Porky looked out over the horizon through his Buddy Holly-style glasses with no expression on his face, eyes squinted, constantly sweeping the perimeter. His scalp was white from where he’d shaved his head just the day before, but his neck was the color of dark leather. Porky had a gaunt face, and his lower jawbone jutted out. In the blinding sunlight, you could almost mistake him for a skeleton. 

The men stood anchored in place as if the bottoms of their boots had sunk in wet cement and dried there. The average temperature as of late was hovering around 110 degrees in the sandbox. The only relief came at night after the sun went down, although the word relief didn’t belong in a place like this and what they were standing in wasn’t cement. What lay beneath their boots was the filthy sand of Bagdad.

“Fuck this place,” Ben said, still staring down at the burning man. 

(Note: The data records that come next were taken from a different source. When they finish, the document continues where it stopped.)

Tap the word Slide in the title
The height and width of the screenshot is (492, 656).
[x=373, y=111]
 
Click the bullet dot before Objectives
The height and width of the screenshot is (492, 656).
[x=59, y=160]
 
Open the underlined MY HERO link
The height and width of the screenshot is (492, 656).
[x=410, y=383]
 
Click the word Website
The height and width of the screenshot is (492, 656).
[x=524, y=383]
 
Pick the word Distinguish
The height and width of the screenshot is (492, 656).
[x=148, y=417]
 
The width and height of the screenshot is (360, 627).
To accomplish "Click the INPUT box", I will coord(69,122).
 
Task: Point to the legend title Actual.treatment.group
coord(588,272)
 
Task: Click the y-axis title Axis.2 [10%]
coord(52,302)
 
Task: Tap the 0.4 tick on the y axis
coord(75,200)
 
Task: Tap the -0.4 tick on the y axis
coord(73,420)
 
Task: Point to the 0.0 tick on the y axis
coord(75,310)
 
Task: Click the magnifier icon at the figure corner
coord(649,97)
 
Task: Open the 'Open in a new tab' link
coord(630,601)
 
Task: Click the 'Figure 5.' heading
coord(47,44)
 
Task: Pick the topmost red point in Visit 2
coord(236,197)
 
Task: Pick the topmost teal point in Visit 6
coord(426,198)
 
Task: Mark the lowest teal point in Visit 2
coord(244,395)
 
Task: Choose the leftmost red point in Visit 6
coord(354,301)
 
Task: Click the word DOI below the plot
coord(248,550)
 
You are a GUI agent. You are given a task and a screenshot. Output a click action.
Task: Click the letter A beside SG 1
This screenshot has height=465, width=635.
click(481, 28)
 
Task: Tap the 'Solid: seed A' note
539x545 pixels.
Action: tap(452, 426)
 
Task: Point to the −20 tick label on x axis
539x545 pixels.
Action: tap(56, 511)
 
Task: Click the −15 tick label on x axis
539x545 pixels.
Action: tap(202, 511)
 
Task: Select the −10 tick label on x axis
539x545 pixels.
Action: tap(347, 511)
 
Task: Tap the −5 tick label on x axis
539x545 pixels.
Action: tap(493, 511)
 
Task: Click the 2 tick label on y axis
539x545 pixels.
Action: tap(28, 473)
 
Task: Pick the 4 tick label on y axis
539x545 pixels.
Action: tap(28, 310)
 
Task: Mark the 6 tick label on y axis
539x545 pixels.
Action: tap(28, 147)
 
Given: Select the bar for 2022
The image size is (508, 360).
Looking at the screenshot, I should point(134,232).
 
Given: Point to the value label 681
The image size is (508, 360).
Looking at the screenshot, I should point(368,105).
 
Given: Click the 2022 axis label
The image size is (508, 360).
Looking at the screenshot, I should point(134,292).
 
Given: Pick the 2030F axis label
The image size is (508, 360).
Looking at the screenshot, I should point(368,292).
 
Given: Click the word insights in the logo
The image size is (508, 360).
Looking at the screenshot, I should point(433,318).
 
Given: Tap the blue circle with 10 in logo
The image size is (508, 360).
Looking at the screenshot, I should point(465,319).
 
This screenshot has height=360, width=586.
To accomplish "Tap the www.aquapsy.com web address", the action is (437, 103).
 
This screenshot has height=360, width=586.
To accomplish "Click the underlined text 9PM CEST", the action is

Typically, Ben didn’t think about what was happening. He’d concentrate on his orders and then get his ass back on the FOB before getting shot. Occasionally, he allowed himself a few seconds to engage in the grim fantasy of wondering who was out there and what they had for a weapon. Ben would try to visualize where the enemy was located and how well they could see him. But those thoughts usually came later. After. At night. Ben knew that overthinking in a place like this gets men killed. He’d witnessed it enough to know. 

The gun trucks pulling security idled ahead and behind their vehicle. The low rumbling sound usually gave Ben a sense of security, but lately, this place felt more like the wild west. Red Zone, Green Zone, it didn’t matter. No place felt safe.

The burning man rattled Ben the most. Seeing a guy bleed out or getting blown to shreds is one thing. Seeing a burning man is another. None of them had observed anything like this on their other deployments. Ben, normally tall and commanding with strikingly dark, handsome features, now looked like an awkward teenage boy, shoulders slumped, unsure of what to do next. He leaned down with shaking hands and poured some water on the burning man’s face to try to give him some relief. “There you go, Buddy.”

The burning man made a noise that wasn’t human. It was a primitive animal sound. It was the first noise he’d made since they got to him.

Porky pulled out a smoke from his chest pocket. He placed the cigarette between his lips, pulled out his lighter, and flicked the wheel. He stood with the zippo, issuing its flame an inch from the cigarette. He couldn’t seem to find a way to put the cigarette and lighter together.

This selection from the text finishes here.